**WRITTEN TASKS**
(1) In the post "Posh or Public Spirited?", what reason does the writer give for thinking that the childhood volunteering in local geriatric wards would probably not be allowed today?
(2) According to the post "Posh or Public Spirited?", what kind of schools did David Cameron and Nick Clegg attend?
(3) Retype the passage of the post "Posh or Public Spirited?" between "Posh or Public" and "govern? I wonder.", inclusive.

**PASSAGE GIVEN**
----

Posh or Public Spirited?

David Cameron and Nick Clegg are apparently posh, or at any rate they went to expensive Public Schools (note the distinction). This fact is often remarked upon by political commentators who have noticed that all three main political parties are dominated by people who have been to private schools or Oxford or Cambridge. Is this evidence of the continuing power of class in our land? Do these people simply assume they have a right to govern? I wonder.

Long ago, in the Dark Ages, when my sister and I were young, our parents and our school drummed into us the idea of public service. Every Sunday, we would find a group of young immigrant workers invited to spend a “family day” with us, being fed a good meal and given some small treat or other. Terribly paternalistic it may have been, but the experience of being young, lonely and poor in a foreign country is not an enviable one and our parents were definitely overstepping the normal employer/employee boundaries of those days. We children were expected to volunteer to help out in the local geriatric wards (probably not allowed today on grounds of Health and Safety or  Safeguarding of Vulnerable Adults) or find some other way of giving back to society (not that anyone would have used that phrase then). I often rebelled at the time, but looking back I realise that I was being taught something that religion lessons alone would not have taught me: the importance of service.

----

**COLLECTED MATERIAL**
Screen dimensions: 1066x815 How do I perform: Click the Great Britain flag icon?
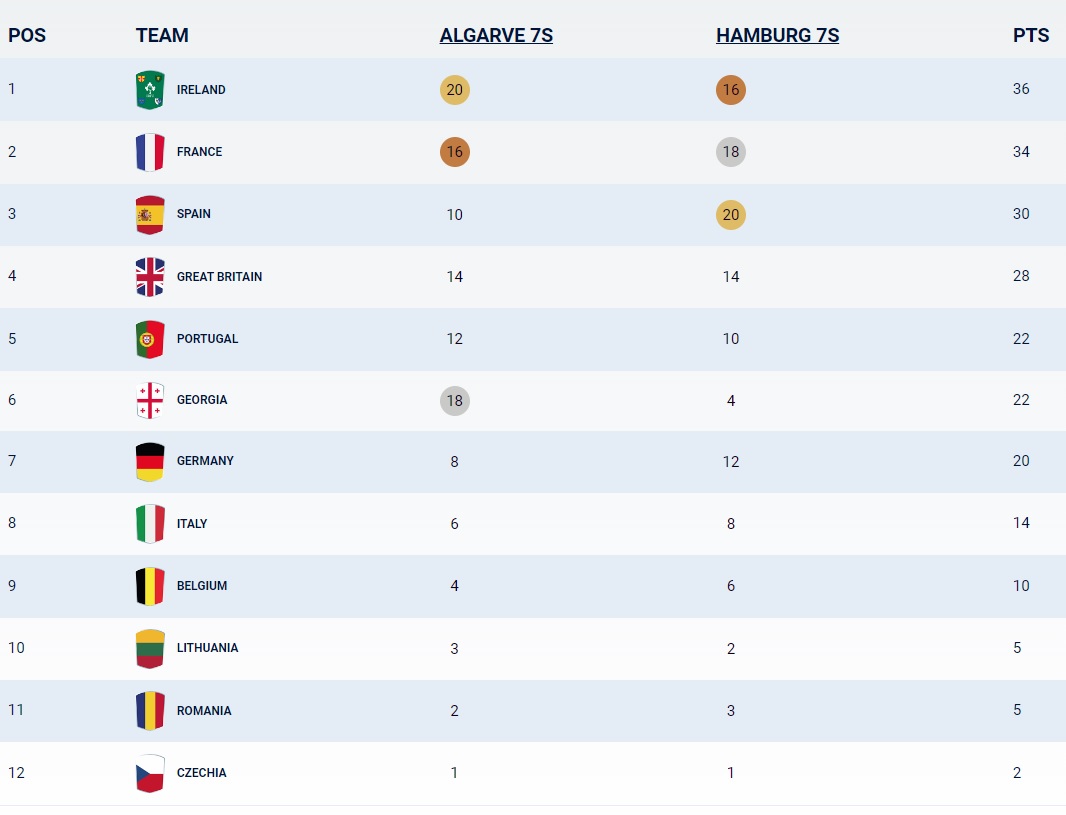150,277
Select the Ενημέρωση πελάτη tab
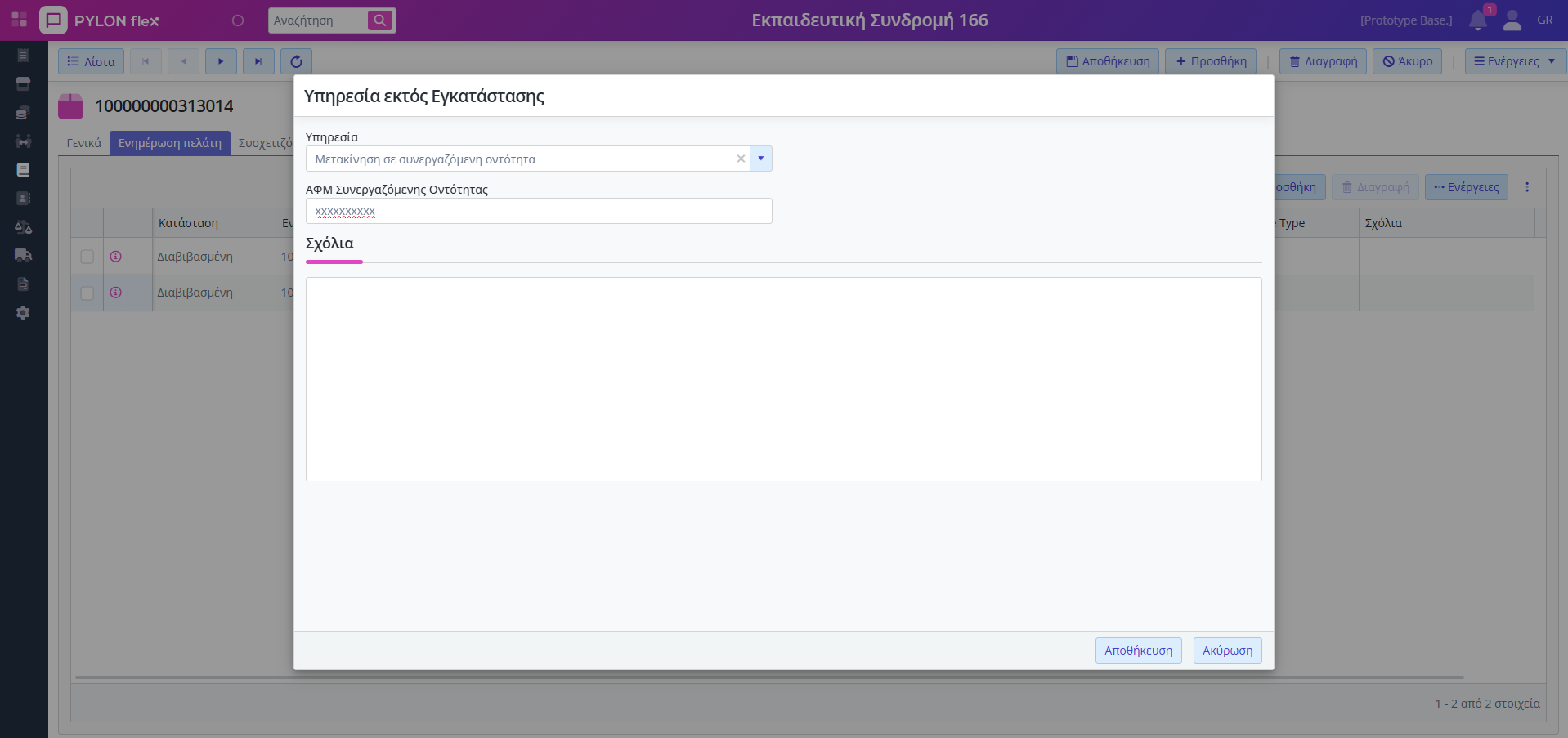The height and width of the screenshot is (738, 1568). [170, 143]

----

**PER-TASK OUTPUTS**
(1) The writer suggests it would probably be barred today on grounds of Health and Safety or Safeguarding of Vulnerable Adults.

(2) They went to expensive Public Schools.

(3)
Posh or Public Spirited?

David Cameron and Nick Clegg are apparently posh, or at any rate they went to expensive Public Schools (note the distinction). This fact is often remarked upon by political commentators who have noticed that all three main political parties are dominated by people who have been to private schools or Oxford or Cambridge. Is this evidence of the continuing power of class in our land? Do these people simply assume they have a right to govern? I wonder.